Neymiş Tayyip öncesi kriz varmış. O kriz özalların yediği bokların krizi, Bakalım tayyipin yediği bokların krizi yabancıların sıcak parası çekilince kime patlayacak. ama yok tabi insan mal olunca şuanki durumu iyi sanar. Tabi alışveriş merkezleri yapılınca sevinen mallar ülkesinde yaşıyoruz.

Ha bir de tayyipten önce terör sıfıra inmişti. Şimdi ise Teröristle masa başında siyasetçilik oynayan ülkeyiz.

Şehirlere feodal yapıların kanaat önderleri, etnik yapı, tarikatlar gibi saçmalamalarla taşındığı ülkeyiz.

Ama diyorum yazmaya gerek yok tayyip öncesini hatırlamayacak ergenler ulus olmanın ne olduğunu bilemeyecek kadar farklı bir toplumsal yapı ve medya dayatmalarından geliyorlar.
medya devinin başbakanı pijamalarla kapıda karşıladığı türkiye'dir.
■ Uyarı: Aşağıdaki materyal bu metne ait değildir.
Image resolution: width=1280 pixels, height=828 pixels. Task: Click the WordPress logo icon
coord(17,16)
alevilere katliam yapıldığı ülkedir.
(bkz: madımak)
(bkz: maraş)
Uyuyan bir ülke vardı,krizlerle boğuşan bir türkiye.
bir boku değişmemiş türkiyedir. o zaman da siyasetçiler bizi sikip parasını vermiyordu, şimdi de parasını vermiyorlar.
modern, çağdaş ve ileriyi görebilen bir ülkeydi. 30.000 insanın katili olan orospu çocuğu teröristlerin, tbmm'de yerinin olmadığı ve teröristlerle görüşmelerin yapılmadığı bir ülkeydi. ülkenin satılık olmadığı dönemlerdi.
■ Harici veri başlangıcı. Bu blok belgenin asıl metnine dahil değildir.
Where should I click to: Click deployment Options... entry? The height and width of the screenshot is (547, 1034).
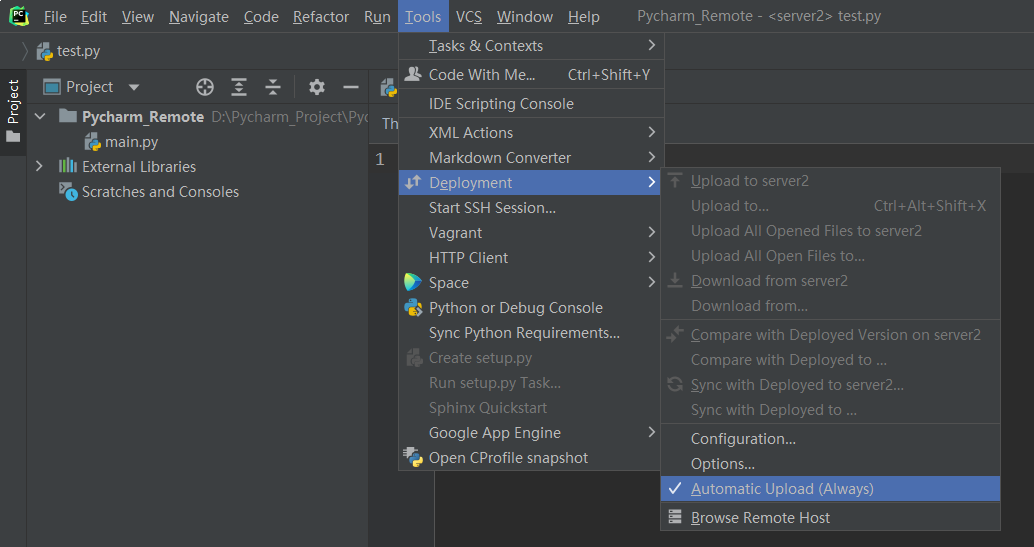[722, 464]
güldüren ve spekülatif entrylere sebep olacak başlıkdır.
hiç bir şey okumayan çoğu yazarın enflasyona göre vs.vs. basit başlıklar altında başbakanlarını yüceltecekleri,diğerlerinin ise çaresiz bir şekilde muhalefet edecekleri bir entry bankası olacakdır.
bu arada çaresizlere sesleniyorum bende sizdenim.toplum dediğimiz yapı demokrasi ile yönetildiğinden çoğunluk eğitimsiz ve gerizekalı olunca çaresiz olmak en iyi durum oluyor.
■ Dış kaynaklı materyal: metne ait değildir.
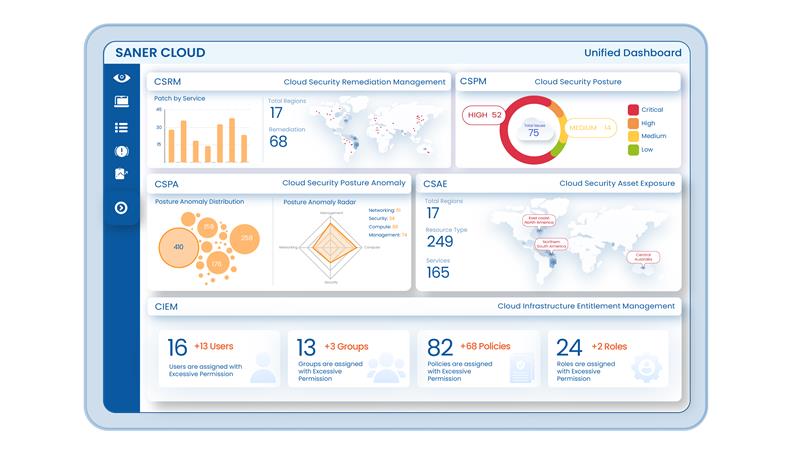Click the policy document icon in Policies card
This screenshot has height=450, width=800.
coord(521,369)
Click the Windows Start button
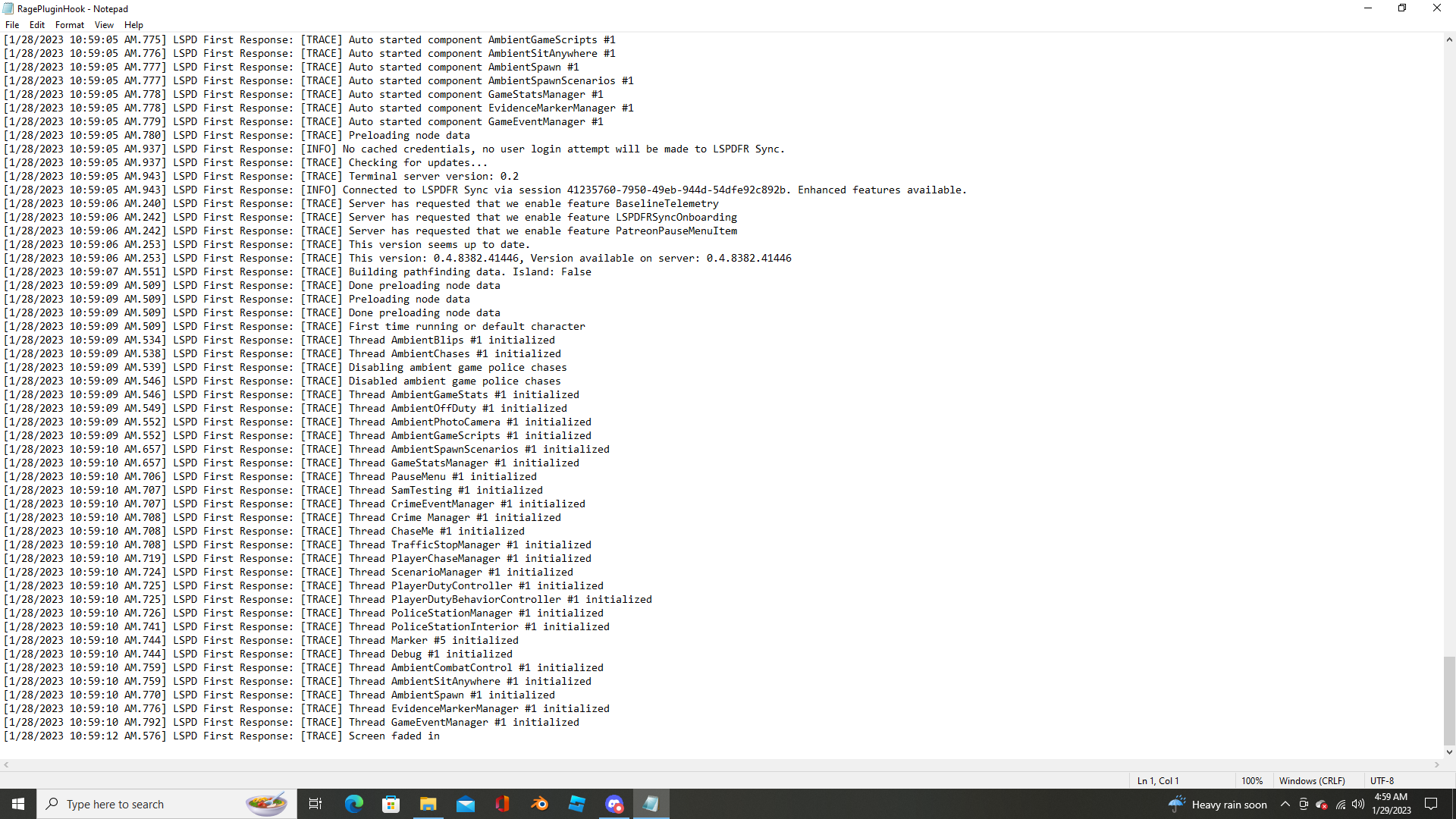This screenshot has height=819, width=1456. point(18,804)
hiç dert etmeyin.sadece onlar ile tartışmayın.onlar herşeyi bilendir.
çaresizlere tek bir öneri;kendiniz için bir hedef koyun ve o büyük gün için susun ve okuyun..tekrar tekrar okuyun..nerde olduğumuzu,bize ne olduğunu,hatayı nerede yaptığımızı muhakeme edin,perdeyi aralayın,arkadakileri görün..

edit=ben olsam bende eksilerdim adam haklı..tartışsan tartışamazsın..
rte öncesi ülkenin gidişhatının kötü olması şimdi düzeldiği anlamına gelmez aksine daha kötüye gidiyor.
eskiler kötünün iyisiymiş, değişmek gerekli değil herzaman halkımız anlayın artık.
burada iyiydi diyen her bir gerzek o zamanlar daha parmak emdikleri için tabii canım herşey güllük gülistanlıktı.